**TEXT TO READ**

_ _ _ _

Dr. Murray Weidenbaum of the Stanford Research Institute has pointed out that in 1960 in seven states-Kansas, California, Washington, New Mexico, Connecticut, Arizona, and Utah-defense work accounted for 20 to 30 percent of the total manufacturing employment. [Murray Weidenbaum, "Federal Budgeting: the Choice of Government programs in Congress and the Federal Budget (Washington: American Enterprise Institute, 1965), p.86.] Considering the huge federal landholdings in the Western States and Alaska, and their dependence upon irrigation in many areas, as well as the presence in their midst of federal and other governmental activities, it would be too much to expect strong opposition to rising budgets and ever new activities in these areas.
Furthermore, it matters what quality of activity is affected by the government. The educational system, the press, the police, the arts and sciences-these are areas whose mark upon the culture is much heavier than their economic weight and numbers of personnel would indicate. Also the quality of activity affected has to do not only with those types of activities that are directly covered by new rules, but also with activities that are altered and often discouraged by the competition of government, such as private schools, religious groups, welfare associations, some insurance schemes, foreign trade concerns, publishing houses and others.
Besides, government advantages cause disproportionate growth in certain sectors of the culture as in certain kinds of sciences and arts, or in non-profit and tax exempt (and therefore regulated and regulable) organizations such as foundations. The Executive Force moves into these areas. The dollar-trends of budgets and the number-trends of personnel do not accurately reflect these major cultural trends produced by one kind of government-that of the Executive Force-moving against another kind-that of the Republican Force.
An even more qualitatively critical intervention is the proposed Federal data bank. It envisions that the Budget Bureau will be in charge of computers holding 100 million punch cards and 30,000 computer tapes, containing information about persons and companies that is now dispersed among twenty Federal agencies. [See the New York Times, January 7, 1968, p. 1.]
Therefore, considering indirect impacts as well as conscious, direct forces, there can be said to exist an aggregate of similarly positioned and active manpower sufficient to define the shape and form of American society and culture. Computing out from a nucleus in the Presidency and career service of many thousands of well-placed officials into a mass of several million dependent employees and retainers, and from there into many millions of related and sympathetic quasi-dependents, and finally into many millions of a favorable constituent public, we arrive at a figure of perhaps one-third to one - half of the population. To all of these people, federal help means something; it is more than a word which might evoke simple mental images. It is an interest.

_ _ _ _

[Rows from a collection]
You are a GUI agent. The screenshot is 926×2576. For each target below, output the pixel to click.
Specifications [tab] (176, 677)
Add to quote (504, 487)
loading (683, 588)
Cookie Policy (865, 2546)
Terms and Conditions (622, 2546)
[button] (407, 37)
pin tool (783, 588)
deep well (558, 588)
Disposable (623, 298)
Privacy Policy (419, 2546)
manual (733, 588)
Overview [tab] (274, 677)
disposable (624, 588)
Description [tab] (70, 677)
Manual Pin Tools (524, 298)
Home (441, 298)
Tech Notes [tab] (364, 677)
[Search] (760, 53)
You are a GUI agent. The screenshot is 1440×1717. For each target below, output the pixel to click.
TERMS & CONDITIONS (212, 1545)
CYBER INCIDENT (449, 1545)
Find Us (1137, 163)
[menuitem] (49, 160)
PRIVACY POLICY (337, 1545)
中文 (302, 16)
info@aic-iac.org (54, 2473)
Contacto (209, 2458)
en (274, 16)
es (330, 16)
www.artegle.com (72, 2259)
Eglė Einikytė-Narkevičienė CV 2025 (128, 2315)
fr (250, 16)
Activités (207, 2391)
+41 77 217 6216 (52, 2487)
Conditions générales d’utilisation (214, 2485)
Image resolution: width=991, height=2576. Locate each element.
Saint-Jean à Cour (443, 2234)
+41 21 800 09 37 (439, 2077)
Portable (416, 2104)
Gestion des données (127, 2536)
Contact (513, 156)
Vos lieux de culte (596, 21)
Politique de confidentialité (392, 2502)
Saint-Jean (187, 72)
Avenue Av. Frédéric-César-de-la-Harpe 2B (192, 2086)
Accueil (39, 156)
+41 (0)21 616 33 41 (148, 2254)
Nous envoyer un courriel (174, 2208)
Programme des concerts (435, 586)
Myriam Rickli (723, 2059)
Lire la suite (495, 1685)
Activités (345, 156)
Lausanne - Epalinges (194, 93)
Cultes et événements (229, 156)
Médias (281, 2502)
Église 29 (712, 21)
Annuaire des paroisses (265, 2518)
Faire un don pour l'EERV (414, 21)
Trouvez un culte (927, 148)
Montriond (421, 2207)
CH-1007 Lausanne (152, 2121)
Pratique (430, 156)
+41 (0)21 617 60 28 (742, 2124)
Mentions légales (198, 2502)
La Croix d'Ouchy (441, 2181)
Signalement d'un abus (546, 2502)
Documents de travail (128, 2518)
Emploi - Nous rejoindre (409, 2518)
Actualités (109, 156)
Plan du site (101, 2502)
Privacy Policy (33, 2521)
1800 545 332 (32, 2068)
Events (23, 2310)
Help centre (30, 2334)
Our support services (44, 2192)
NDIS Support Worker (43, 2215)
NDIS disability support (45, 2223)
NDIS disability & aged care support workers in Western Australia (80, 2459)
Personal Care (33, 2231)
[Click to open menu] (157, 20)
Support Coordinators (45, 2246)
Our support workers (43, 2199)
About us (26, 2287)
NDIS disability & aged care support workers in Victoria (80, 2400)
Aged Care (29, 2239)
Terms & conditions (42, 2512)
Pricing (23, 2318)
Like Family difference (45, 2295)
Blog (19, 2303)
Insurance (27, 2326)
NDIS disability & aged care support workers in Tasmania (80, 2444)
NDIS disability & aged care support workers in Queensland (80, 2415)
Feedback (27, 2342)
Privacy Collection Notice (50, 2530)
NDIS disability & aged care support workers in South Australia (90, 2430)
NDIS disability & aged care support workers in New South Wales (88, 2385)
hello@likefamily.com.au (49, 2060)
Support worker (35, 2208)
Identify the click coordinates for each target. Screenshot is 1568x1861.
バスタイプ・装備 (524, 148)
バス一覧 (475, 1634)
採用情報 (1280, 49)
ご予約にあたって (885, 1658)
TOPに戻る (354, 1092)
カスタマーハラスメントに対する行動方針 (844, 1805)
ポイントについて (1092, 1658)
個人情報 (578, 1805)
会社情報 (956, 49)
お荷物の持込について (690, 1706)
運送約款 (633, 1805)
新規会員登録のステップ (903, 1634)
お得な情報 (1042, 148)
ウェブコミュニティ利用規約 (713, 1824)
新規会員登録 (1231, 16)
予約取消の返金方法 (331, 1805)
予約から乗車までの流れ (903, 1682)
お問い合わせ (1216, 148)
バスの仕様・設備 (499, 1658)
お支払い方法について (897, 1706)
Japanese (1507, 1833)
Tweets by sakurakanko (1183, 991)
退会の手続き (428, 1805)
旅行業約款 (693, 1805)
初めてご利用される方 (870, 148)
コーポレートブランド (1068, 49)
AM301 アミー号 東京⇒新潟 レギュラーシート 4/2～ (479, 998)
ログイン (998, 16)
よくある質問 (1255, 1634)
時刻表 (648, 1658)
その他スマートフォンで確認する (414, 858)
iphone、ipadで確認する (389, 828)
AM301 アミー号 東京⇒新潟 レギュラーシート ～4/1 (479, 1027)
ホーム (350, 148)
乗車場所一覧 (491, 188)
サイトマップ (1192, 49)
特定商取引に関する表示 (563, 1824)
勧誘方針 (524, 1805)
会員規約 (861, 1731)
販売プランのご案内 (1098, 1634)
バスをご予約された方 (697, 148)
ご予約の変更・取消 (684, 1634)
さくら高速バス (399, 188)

_ _ _ _

**WHAT IS ASKED**
(a) Print the text on federal influence from "Besides, government advantages" up to and including "the Republican Force.".
(b) In the rows, from the first line up to and including the line containing "Tech Notes [tab] (364, 677)", substitute "Notice" for "Policy" and give back only those lines with nothing else changed.

**SOLVED TASKS**
(a)
Besides, government advantages cause disproportionate growth in certain sectors of the culture as in certain kinds of sciences and arts, or in non-profit and tax exempt (and therefore regulated and regulable) organizations such as foundations. The Executive Force moves into these areas. The dollar-trends of budgets and the number-trends of personnel do not accurately reflect these major cultural trends produced by one kind of government-that of the Executive Force-moving against another kind-that of the Republican Force.

(b)
You are a GUI agent. The screenshot is 926×2576. For each target below, output the pixel to click.
Specifications [tab] (176, 677)
Add to quote (504, 487)
loading (683, 588)
Cookie Notice (865, 2546)
Terms and Conditions (622, 2546)
[button] (407, 37)
pin tool (783, 588)
deep well (558, 588)
Disposable (623, 298)
Privacy Notice (419, 2546)
manual (733, 588)
Overview [tab] (274, 677)
disposable (624, 588)
Description [tab] (70, 677)
Manual Pin Tools (524, 298)
Home (441, 298)
Tech Notes [tab] (364, 677)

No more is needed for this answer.